After the bombing of Pearl Harbor in the United States, the Canadian government passed the "Order in council PC 1486" expanding the power of the Minister of Justice to remove any and all persons from a designated protected zone (100 mile radius of the BC coast). This was part of the War Measures Act. On March 4, 1942, the BC Security Commission was established and 22,000 Japanese Canadians were given 24 hours to pack, before being incarcerated, interned, and separated from their families.

Like the American assembly centers, which housed internees at Santa Anita and other race tracks, the Japanese Canadians were initially housed in a temporary facility just as demeaning in Vancouver called Hastings Park Race Track.

Men were separated from their families and forced to work on work crews building roads, railroads, and sugar beet farms. The women and children and older people were sent inland to internment camps (desolate ghost towns and farms made into small cities) in the interior of British Columbia at Greenwood, Sandon, Kaslo, New Denver, Rosebery, Slocan City, Bay Farm, Popoff, Lemon Creek, and Tashme.

"Self-supporting" camps were established in Lillooet, Bridge River, Minto City, McGillivray Falls, and Christina Lake. 1,161 internees paid for their relocation and leasing of farms in these desolate areas that provided a less restrictive, less punitive environment. These Japanese Canadians were still considered "enemy aliens" by the government.

About 945 men worked on road construction camps at Blue River, Revelstroke, Hope, Schreiber, Black Spur.
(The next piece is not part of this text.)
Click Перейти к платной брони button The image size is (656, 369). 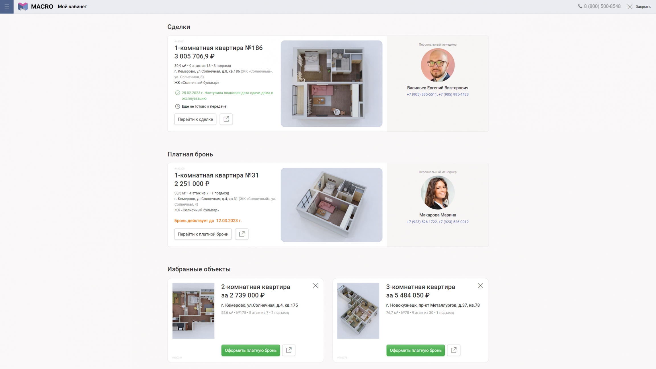pos(203,234)
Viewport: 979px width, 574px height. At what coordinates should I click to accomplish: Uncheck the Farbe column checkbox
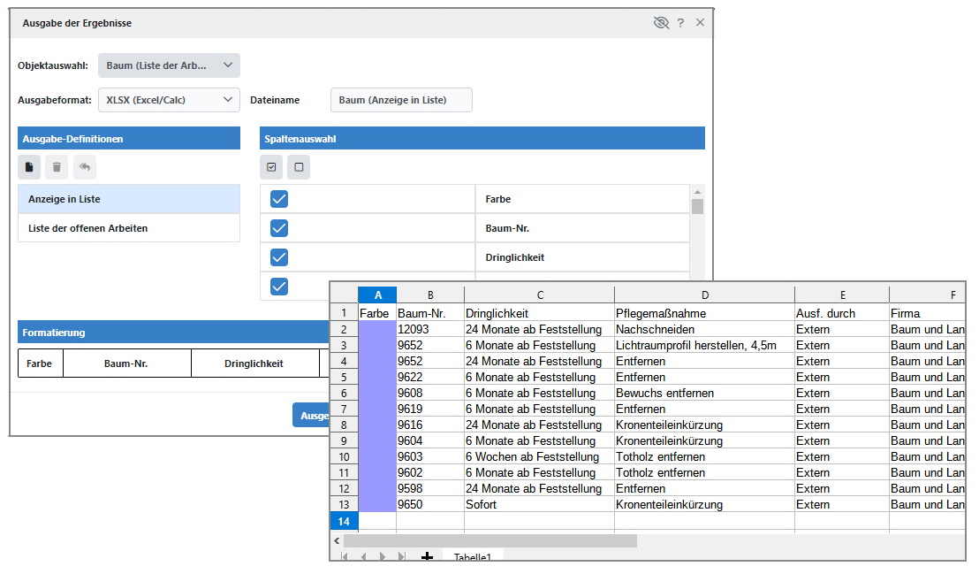click(279, 199)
Those men who complained of the separation from families (Nisei Mass Evacuation Group) as well as other "dissident men" who violated curfew hours were sent to the "prisoner of war" camps at Angler and Petawawa in Ontario (699 men). They were forced to wear shirts with round, red targets on their backs.
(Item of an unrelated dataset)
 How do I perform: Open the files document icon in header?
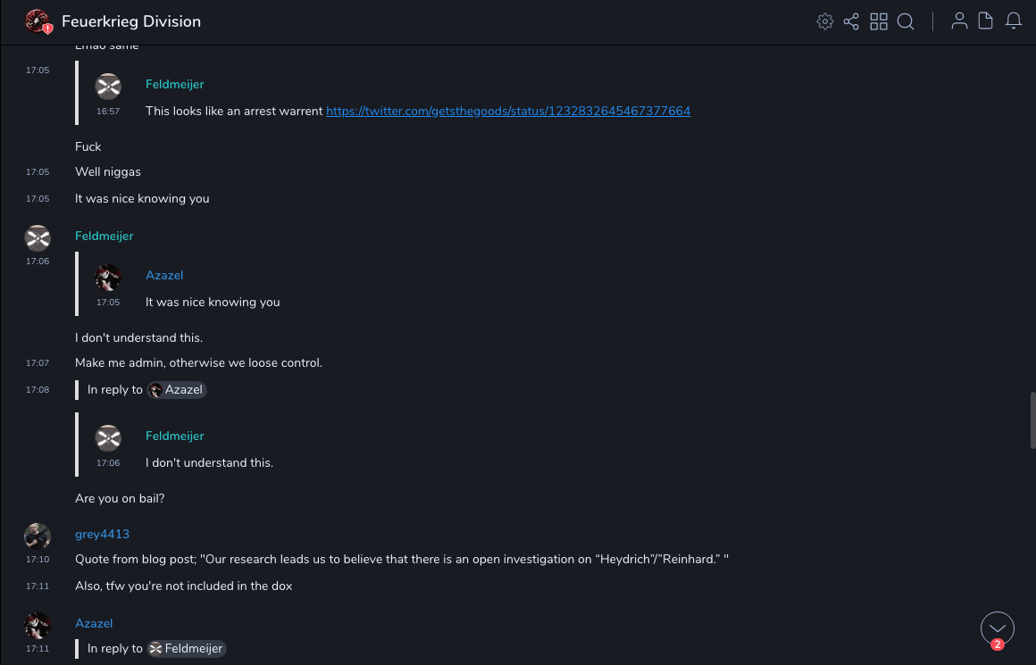click(x=986, y=21)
Similar to the the emasculation and impoverishment of the Jews before the roundup to the German concentration camps, the Japanese Canadians had property, businesses, cars, and boats confiscated and sold by the Canadian government before they were forced into labor camps. Without their property, assets, or jobs they were then charged inequitably for their internment. Harold Hirose, a veteran of the second world war, had five acres of Surry farmland (a neighboring area of Vancouver) which was confiscated and sold for $36. He received a check for $15 which included charges for the administrative costs in a transaction which he did not approve. He subsequently made several appeals to the government to recover the land but these failed. (see Justice in Our Time, The Japanese Canadian Redress Settlement, Roy Miki and Cassandra Kobayashi, 1991,Talonbooks, pp.81.)

Unlike the Japanese Americans the Japanese Canadians were not allowed to join the military until after 1945. In spite of the incarceration, the Japanese Canadians volunteered to serve in the Canadian Armed Forces.
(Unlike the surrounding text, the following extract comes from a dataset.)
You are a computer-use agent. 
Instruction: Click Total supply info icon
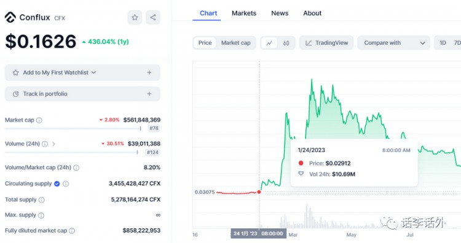[x=42, y=200]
In 1945 the Canadian government extended the War Measures Act which allowed the MacKenzie King government to execute the "final solution" which forced these Japanese Canadian citizens to repatriate to Japan (a country most of the Japanese Canadians had never been to before) or a forced a "dispersal" to eastern or midwest Canada. Until 1949 it was illegal for the Japanese Canadians to return to Vancouver or western Canada, despite the end of the war.

For the Japanese Canadians there were no homes, farms, and other property left behind before internment. They were forced to start their lives over, with no economic resources, in an estranged and racially repressive environment of midwest and eastern Canada.

In 1988 redress for the Japanese Canadians was passed and the Prime Minister issued an apology for the miscarriage of justice that led to internment and incarceration. Yet the $21,000 of redress money hardly compensates for the lost years of incarceration, property confiscated, family separations and disruptions, and the invisible psychological scars and memories of racial injustices that remain.